● What is being asked: The tail of the records, from the line containing "Task: Expand the All Stores dropdown" through the final line, should be printed exactly and on its own.

● Data shown:
☆ ☆ ☆ ☆ ☆

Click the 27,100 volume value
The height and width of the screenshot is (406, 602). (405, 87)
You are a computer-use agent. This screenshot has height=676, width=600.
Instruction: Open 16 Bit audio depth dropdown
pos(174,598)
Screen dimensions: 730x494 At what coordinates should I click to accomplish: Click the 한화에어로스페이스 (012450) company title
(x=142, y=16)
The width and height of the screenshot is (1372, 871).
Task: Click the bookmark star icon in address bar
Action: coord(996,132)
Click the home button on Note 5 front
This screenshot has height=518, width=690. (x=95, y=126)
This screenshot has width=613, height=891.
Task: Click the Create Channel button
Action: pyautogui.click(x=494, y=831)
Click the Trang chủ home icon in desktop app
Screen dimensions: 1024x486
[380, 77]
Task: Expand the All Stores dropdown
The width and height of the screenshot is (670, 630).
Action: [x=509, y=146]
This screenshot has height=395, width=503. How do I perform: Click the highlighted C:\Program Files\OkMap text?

☆ ☆ ☆ ☆ ☆

● Final answer:
Task: Expand the All Stores dropdown
The width and height of the screenshot is (670, 630).
Action: [x=509, y=146]
This screenshot has height=395, width=503. How do I perform: Click the highlighted C:\Program Files\OkMap text?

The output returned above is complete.